SHORT PROBLEM 1: What number of unique triggers does the review of Storyteller Cards say the deck offers?

TEXT PROVIDED:
If you’re like me, you balk at the very idea of an “idea aide,” one of those little activity books used in undergraduate writing seminars to allow uncreative people to produce creative-looking content without putting too much thought or effort into it. Okay, I’m probably giving them too hard a time; there is the really cool, coincidental fact that the phrase “idea aide” is just the same word repeated with a single letter transposed. As writers, we all have our personal process, whether it involves meditation, booze, drugs, crosswords, sports equipment, music (or nonmusic). But that’s just the thing: as a writer, your process is personal. It’s, essentially, what defines you as a writer. What greater admission of weakness is there than to “stoop” to playing fill-in-the-blank games or silly parlor activities?
It probably is just me. I can be pretty stuck-up and stubborn, and will go to great lengths to avoid even the faintest whiff of intertextuality. At the same time, it’s hard for me to deny the appeal of certain works of conceptual writing, nor the importance of unusual triggers to shock us out of our usual ways of thinking and creating. It’s from that angle that I am going to review Storyteller Cards, a totally unique deck of playing cards (and more) designed by game designer Jason Tagmire (Pixel Lincoln) and illustrated by visual artist Campbell Whyte (8-Bit Dreams, Home Time).
This is an item I would never have expected to incorporate into my writing practice. Though I’m listing this review in the “Games” category, Storyteller Cards isn’t a game as you’d traditionally characterize it. Rather, it is a creative resource, in the same way that gold is a mineral resource. This pocket-sized deck of playing cards features, get this, 1080 unique triggers to jumpstart your creative juices. The face of each card is a surreal intersection of elements, including:
1) A CHARACTER or archetype, such as bride or postal worker;
2) An ACTION, such as listening, rolling or waving;
3) An OBJECT, such as a jack-in-the-box, a key or a phial of poison;
4) A LOCATION, such as a museum or parking lot;
5) A MOOD–happy, angry, sad, scared, surprised, crafty;
6) A LETTER in the Latin alphabet, which is also depicted in a primary or secondary color;
7) A SEASON, represented by an icon with its own unique sub-identifiers so that every card is different;
8) And a RANK and SUIT…these are playing cards, after all.
For example, the card pictured above features a PILOT LICKING HONEY in a CAR, with the ANGRY mood, a GREEN G, and a (uniquely shaped) snowflake representing WINTER. It is also the SEVEN of HEARTS. They get much stranger. How about a chef angrily poking a rock? A magician listening to an hourglass on the moon? A sailor tearing up a Dear John letter in a space shuttle? A robber riding on a toy truck in a cemetery?

MATERIAL TO PROCESS:
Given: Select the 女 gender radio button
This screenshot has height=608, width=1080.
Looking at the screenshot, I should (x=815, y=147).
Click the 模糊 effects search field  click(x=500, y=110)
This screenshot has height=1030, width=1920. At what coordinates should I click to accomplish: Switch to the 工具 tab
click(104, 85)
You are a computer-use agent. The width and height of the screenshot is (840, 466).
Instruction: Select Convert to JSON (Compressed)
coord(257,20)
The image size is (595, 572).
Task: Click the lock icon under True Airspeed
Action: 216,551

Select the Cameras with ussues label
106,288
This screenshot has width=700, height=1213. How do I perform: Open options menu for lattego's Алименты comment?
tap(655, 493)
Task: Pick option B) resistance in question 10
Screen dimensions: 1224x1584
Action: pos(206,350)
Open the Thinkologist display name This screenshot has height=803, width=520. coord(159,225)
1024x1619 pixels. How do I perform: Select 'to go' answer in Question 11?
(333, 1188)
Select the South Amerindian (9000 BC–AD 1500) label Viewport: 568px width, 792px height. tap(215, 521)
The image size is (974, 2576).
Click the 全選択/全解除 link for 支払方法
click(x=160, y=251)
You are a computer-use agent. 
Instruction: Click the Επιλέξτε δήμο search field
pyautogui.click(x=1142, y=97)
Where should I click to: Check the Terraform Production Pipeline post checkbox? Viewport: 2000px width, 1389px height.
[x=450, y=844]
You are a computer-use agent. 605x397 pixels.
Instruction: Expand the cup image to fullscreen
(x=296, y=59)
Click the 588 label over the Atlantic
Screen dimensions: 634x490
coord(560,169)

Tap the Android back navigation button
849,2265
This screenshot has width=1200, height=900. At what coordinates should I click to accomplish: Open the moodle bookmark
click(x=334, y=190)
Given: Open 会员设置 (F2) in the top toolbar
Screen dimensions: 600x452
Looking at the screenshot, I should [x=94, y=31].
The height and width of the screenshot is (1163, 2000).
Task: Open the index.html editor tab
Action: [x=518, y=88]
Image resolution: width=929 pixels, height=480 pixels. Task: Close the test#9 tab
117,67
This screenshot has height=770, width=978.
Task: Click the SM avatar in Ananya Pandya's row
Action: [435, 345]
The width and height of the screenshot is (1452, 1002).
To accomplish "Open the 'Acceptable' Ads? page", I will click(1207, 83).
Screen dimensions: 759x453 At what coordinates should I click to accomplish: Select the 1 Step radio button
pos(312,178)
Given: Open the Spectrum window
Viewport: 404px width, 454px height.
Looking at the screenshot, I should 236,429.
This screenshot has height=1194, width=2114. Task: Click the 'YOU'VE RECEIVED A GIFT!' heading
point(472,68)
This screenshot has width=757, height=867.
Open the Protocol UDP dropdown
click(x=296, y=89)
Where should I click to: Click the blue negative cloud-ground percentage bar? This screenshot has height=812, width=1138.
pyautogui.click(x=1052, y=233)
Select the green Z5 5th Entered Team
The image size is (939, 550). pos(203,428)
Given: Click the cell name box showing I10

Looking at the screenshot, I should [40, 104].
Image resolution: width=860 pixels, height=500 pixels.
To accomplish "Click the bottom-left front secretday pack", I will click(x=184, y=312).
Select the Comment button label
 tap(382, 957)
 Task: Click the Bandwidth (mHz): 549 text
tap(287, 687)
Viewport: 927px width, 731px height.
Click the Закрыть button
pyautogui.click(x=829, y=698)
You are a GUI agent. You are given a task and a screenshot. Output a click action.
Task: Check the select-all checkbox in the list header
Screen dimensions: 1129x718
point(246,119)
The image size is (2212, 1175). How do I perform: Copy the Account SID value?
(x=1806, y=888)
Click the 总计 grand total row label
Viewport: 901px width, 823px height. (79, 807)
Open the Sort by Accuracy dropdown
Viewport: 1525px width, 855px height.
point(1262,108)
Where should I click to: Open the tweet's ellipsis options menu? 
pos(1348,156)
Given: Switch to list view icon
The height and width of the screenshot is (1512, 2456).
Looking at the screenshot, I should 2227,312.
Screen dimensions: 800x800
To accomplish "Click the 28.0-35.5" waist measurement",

SHORT PROBLEM 2: Rewrite the rows from the line containing "Image resolution: width=860" through the line containing "Viewport: 901px width, 823px", inclusive, changing "Comment button" to "Reply button" and leaving everything else the same.

OUTPUT 1: 1080

OUTPUT 2:
Image resolution: width=860 pixels, height=500 pixels.
To accomplish "Click the bottom-left front secretday pack", I will click(x=184, y=312).
Select the Reply button label
 tap(382, 957)
 Task: Click the Bandwidth (mHz): 549 text
tap(287, 687)
Viewport: 927px width, 731px height.
Click the Закрыть button
pyautogui.click(x=829, y=698)
You are a GUI agent. You are given a task and a screenshot. Output a click action.
Task: Check the select-all checkbox in the list header
Screen dimensions: 1129x718
point(246,119)
The image size is (2212, 1175). How do I perform: Copy the Account SID value?
(x=1806, y=888)
Click the 总计 grand total row label
Viewport: 901px width, 823px height. (79, 807)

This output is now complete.